## RECORDS
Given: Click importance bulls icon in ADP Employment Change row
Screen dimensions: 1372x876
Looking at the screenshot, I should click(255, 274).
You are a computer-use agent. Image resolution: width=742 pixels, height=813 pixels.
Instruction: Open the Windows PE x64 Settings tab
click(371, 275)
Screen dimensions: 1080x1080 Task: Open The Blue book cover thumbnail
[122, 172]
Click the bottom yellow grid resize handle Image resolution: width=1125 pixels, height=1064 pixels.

## WHAT NEEDS TO BE DONE
Exact copies of every record are required, so retype them in full.

## REPLY TO THE TASK
Given: Click importance bulls icon in ADP Employment Change row
Screen dimensions: 1372x876
Looking at the screenshot, I should click(255, 274).
You are a computer-use agent. Image resolution: width=742 pixels, height=813 pixels.
Instruction: Open the Windows PE x64 Settings tab
click(371, 275)
Screen dimensions: 1080x1080 Task: Open The Blue book cover thumbnail
[122, 172]
Click the bottom yellow grid resize handle Image resolution: width=1125 pixels, height=1064 pixels.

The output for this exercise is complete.